What is being asked -
Search the records for the string "will". Copy each line where it occurs.

Extracted records -
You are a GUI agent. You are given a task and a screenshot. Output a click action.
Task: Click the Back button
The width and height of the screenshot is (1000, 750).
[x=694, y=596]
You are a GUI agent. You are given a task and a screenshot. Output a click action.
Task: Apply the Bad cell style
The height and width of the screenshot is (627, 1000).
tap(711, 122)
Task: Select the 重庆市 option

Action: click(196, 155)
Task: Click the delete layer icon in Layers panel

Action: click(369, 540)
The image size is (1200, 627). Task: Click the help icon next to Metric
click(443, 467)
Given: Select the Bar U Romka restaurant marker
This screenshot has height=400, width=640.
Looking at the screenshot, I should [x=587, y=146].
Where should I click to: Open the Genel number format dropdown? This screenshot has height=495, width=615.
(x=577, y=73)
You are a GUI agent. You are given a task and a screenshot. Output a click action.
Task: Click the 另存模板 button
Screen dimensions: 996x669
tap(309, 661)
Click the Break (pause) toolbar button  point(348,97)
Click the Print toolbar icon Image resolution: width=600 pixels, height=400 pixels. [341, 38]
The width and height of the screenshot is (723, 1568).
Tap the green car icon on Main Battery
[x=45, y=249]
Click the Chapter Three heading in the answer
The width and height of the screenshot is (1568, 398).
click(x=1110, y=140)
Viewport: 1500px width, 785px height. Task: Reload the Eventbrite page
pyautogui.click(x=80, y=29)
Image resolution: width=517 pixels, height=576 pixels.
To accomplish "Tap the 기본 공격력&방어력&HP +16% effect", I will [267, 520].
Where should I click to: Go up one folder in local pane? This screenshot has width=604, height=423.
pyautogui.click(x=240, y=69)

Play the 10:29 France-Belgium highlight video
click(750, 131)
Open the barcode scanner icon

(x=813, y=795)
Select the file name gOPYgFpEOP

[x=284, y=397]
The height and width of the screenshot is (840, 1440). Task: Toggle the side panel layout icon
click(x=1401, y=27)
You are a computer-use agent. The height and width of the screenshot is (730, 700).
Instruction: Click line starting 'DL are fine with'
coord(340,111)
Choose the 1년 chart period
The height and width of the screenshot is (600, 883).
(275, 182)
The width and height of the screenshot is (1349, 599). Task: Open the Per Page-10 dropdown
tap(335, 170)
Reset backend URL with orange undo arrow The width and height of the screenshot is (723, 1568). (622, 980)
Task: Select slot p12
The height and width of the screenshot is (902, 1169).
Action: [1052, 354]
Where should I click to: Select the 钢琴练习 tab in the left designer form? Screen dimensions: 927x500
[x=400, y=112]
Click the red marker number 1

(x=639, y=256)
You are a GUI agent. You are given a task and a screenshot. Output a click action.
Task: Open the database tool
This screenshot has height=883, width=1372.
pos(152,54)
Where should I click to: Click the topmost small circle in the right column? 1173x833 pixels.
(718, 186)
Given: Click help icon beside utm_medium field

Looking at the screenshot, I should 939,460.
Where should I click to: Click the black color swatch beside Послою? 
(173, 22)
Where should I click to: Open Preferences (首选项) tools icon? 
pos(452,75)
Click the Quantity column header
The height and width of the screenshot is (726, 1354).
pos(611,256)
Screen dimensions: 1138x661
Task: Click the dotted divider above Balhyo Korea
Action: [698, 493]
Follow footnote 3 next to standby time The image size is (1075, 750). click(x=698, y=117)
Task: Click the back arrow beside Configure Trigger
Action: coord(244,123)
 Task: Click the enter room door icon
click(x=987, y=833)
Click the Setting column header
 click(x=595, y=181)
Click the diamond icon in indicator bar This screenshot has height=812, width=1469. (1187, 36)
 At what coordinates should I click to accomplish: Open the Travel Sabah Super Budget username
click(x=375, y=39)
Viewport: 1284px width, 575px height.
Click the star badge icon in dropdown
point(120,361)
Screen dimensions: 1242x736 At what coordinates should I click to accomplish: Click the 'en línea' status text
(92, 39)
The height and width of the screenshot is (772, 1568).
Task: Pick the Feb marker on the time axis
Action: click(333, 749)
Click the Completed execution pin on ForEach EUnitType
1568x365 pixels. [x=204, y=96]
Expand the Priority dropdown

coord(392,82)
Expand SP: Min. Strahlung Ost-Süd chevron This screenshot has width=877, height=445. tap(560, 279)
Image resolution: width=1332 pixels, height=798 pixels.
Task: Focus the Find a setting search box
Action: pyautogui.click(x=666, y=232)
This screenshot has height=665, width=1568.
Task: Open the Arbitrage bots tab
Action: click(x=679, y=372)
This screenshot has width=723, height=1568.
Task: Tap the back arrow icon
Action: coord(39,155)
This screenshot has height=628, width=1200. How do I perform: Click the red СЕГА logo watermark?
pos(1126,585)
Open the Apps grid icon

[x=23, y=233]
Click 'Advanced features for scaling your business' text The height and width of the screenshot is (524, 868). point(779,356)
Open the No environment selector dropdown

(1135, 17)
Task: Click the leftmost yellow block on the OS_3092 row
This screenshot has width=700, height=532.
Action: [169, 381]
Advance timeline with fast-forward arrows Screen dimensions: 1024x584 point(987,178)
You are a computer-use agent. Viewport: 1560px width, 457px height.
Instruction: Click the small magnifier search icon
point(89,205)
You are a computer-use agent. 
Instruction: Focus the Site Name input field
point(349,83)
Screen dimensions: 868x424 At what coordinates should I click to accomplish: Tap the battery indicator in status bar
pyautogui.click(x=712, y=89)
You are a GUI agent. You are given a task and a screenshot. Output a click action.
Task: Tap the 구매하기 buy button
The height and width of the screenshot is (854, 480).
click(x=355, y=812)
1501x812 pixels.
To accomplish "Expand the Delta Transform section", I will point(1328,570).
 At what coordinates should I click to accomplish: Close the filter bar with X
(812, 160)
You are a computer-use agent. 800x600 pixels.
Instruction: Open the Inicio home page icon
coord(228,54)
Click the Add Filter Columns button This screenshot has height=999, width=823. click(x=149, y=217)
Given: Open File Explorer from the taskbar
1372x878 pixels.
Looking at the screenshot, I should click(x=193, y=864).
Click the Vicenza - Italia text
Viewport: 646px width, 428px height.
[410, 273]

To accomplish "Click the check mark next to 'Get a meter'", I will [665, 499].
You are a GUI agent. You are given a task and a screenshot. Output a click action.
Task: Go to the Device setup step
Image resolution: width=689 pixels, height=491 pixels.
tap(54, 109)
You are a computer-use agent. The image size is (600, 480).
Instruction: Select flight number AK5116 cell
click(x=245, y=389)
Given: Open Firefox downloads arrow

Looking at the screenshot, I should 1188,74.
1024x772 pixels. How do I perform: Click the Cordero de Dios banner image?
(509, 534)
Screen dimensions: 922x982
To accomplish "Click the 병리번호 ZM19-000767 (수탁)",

Solution to this problem -
To accomplish "Tap the 기본 공격력&방어력&HP +16% effect", I will [267, 520].
To accomplish "Expand the Delta Transform section", I will point(1328,570).
To accomplish "Click the check mark next to 'Get a meter'", I will [665, 499].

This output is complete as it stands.